LORENZAGO DI CADORE, Italy — Pope Benedict XVI reasserted the primacy of the Roman Catholic Church, approving a document released yesterday that says other Christian communities are either defective or not true churches and Catholicism provides the only true path to salvation.

The statement brought swift criticism from Protestant leaders. "It makes us question whether we are indeed praying together for Christian unity," said the World Alliance of Reformed Churches, a fellowship of 75 million Protestants in more than 100 countries.

"It makes us question the seriousness with which the Roman Catholic Church takes its dialogues with the reformed family and other families of the church," the group said in a letter charging that the document took ecumenical dialogue back to the era before the Second Vatican Council.

It was the second time in a week that Benedict has corrected what he says are erroneous interpretations of the Second Vatican Council, the 1962-65 meetings that modernized the church. On Saturday, Benedict revived the old Latin Mass — a move cheered by Catholic traditionalists but criticized by more liberal ones as a step backward from Vatican II.

Among the council's key developments were its ecumenical outreach and the development of the New Mass in the vernacular, which essentially replaced the old Latin Mass.

Benedict, who attended Vatican II as a young theologian, has long complained about what he considers its erroneous interpretation by liberals, saying it was not a break from the past but rather a renewal of church tradition.

The Congregation for the Doctrine of the Faith, which Benedict headed before becoming pope, said it was issuing the new document yesterday because some contemporary theological interpretations of Vatican II's ecumenical intent had been "erroneous or ambiguous" and had prompted confusion and doubt.

The new document — formulated as five questions and answers — restates key sections of a 2000 text the pope wrote when he was prefect of the congregation, "Dominus Iesus," which riled Protestant and other Christian denominations because it said they were not true churches but merely ecclesial communities and therefore did not have the "means of salvation."

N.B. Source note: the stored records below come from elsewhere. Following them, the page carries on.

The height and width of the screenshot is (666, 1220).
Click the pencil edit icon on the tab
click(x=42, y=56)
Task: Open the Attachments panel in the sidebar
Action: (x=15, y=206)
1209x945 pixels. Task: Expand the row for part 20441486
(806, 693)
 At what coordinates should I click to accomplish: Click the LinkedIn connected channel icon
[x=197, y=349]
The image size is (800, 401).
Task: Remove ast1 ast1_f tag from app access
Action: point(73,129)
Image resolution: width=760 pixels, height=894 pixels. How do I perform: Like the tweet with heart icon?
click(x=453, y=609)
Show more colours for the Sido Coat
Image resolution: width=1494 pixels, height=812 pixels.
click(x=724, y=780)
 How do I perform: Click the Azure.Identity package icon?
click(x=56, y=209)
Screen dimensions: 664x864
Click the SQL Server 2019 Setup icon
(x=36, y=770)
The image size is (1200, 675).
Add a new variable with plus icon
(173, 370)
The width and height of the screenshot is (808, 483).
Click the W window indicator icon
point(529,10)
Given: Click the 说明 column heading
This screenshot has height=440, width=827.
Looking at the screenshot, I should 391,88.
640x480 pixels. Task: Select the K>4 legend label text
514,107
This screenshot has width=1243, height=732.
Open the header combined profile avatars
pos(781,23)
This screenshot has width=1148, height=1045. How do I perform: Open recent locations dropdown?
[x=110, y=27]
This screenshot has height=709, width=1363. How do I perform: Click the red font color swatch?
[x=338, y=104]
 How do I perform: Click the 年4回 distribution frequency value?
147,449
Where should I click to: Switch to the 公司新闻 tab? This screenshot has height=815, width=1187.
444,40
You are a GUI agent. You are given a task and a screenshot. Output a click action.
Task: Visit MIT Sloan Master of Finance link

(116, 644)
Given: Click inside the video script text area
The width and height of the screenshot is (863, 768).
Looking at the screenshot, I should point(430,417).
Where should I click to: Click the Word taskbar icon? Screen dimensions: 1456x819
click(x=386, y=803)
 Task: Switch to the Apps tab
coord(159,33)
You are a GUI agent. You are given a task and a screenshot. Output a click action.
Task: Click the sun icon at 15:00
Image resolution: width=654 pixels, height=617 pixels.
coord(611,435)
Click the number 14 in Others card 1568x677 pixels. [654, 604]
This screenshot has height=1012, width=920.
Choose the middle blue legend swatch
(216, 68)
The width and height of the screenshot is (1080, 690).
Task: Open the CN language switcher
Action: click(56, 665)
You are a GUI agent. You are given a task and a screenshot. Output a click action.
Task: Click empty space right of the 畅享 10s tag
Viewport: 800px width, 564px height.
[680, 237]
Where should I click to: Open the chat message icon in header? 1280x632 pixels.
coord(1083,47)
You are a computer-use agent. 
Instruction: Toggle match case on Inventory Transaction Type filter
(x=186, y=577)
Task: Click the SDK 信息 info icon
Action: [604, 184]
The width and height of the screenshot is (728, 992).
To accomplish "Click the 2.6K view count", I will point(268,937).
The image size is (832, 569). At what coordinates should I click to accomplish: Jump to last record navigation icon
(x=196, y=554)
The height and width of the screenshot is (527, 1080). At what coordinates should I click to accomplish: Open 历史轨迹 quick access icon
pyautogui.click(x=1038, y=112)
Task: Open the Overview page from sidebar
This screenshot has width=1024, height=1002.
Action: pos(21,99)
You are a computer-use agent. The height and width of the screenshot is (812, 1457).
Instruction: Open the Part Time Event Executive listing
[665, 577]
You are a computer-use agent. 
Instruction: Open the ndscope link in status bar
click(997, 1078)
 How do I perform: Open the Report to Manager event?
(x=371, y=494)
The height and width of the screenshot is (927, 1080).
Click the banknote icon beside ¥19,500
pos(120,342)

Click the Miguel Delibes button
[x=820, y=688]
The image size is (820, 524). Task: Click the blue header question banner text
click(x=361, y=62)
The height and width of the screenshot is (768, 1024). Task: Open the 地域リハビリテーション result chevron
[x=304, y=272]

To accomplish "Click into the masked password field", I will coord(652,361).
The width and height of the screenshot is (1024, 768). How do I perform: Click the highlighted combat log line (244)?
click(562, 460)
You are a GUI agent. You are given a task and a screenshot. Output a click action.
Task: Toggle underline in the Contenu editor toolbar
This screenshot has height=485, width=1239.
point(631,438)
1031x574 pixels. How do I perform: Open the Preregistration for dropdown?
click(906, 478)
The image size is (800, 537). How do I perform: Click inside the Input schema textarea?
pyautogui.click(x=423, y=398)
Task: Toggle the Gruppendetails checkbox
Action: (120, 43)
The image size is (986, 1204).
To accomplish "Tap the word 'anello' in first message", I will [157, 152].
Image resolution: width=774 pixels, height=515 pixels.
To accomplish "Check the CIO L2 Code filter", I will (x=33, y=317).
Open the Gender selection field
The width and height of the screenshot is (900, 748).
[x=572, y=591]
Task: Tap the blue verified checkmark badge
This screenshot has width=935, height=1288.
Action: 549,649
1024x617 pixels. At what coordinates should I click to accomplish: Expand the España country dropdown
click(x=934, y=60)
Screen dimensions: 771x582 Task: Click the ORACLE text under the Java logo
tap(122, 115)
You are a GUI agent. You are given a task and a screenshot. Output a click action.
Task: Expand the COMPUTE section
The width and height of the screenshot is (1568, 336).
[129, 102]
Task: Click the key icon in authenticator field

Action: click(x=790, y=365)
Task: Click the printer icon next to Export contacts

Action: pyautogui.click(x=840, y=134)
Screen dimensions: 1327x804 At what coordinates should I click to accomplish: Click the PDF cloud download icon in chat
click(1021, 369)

The commentary repeated church teaching that says the Catholic Church "has the fullness of the means of salvation."

"Christ 'established here on earth' only one church," said the document released as the pope vacations at a villa in Lorenzago di Cadore, in Italy's Dolomite mountains.

The document said that Orthodox churches were indeed "churches" because they have apostolic succession and that they enjoyed "many elements of sanctification and of truth." But it said they lack something because they do not recognize the primacy of the pope — a defect, or a "wound" that harmed them, it said.

Despite the harsh tone of the document, it stresses that Benedict remains committed to ecumenical dialogue.

"However, if such dialogue is to be truly constructive, it must involve not just the mutual openness of the participants but also fidelity to the identity of the Catholic faith," the commentary said.

The document, signed by the congregation prefect, U.S. Cardinal William Levada, was approved by Benedict on June 29, the feast of Sts. Peter and Paul — a major ecumenical feast day.